178cmと長身の石浦は、ハロ装着による規則面でステアリング位置の前後方向の自由度が狭まることからくる「ドライビングポジションへの影響を心配していましたが、走り始めたら最終的にはまったく気にならないレベルで走れました。ただ、僕は比較的ステアリングを近めにして乗るタイプなので、そういうことを考えると僕くらいの体格がギリギリなのかな、とは思いますけど」と話す。また、やはり不安で前夜から緊張していたという脱出テストに関しては「無事に終わって大満足です。(長身の)僕が大丈夫なら、(ほかのドライバーも)まず大丈夫だろうと思います」とコメントした。

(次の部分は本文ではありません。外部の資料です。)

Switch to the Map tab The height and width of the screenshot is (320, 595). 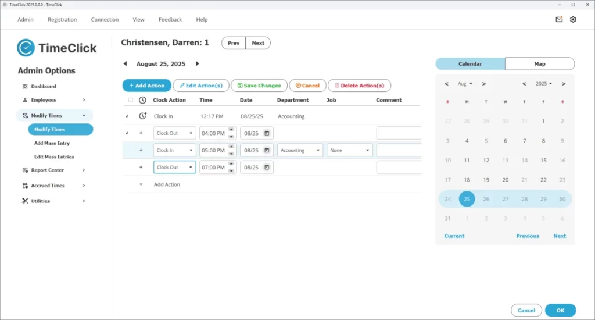coord(539,64)
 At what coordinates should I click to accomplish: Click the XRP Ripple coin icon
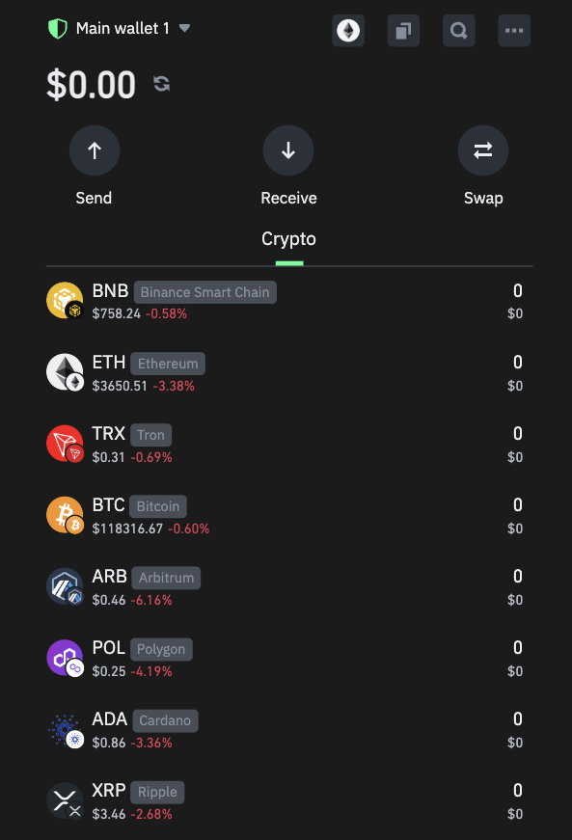(x=65, y=800)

そして石浦は、「つければいいというものではないので、これからもテストして慎重に議論してほしいです」と続ける。初日の時点でハロ装着には相当に前向きだった山本も、「いいことばかりではないという部分はもちろん感じています」という。
国本を含めた3人がもっとも懸念するのは、たとえば横転して裏返しになって火災が生じたような場合の脱出だ。最近は発生事例が稀な火災はさておくとしても、裏返しの状態からの脱出に際して、すべての開催サーキットで万全な体制を整えられるのか、という不安を強調していた。
また、ハロ装着によるドライバーへの直接の弊害はほとんどないものの、メカニックの作業への影響を3人は心配しており、「脱着がもっと簡易にできるようになればいい」との意見も聞かれている。
まだまだ課題は多くあり、JRPも現段階では来季のハロ装着について「検討中」との姿勢を崩していない。今後のテストでの検証や議論が重ねられていくことになるだろう。ドライバーがピットで眼前に置く小型モニターも、ハロ採用となれば新調や改良の必要がありそうだ。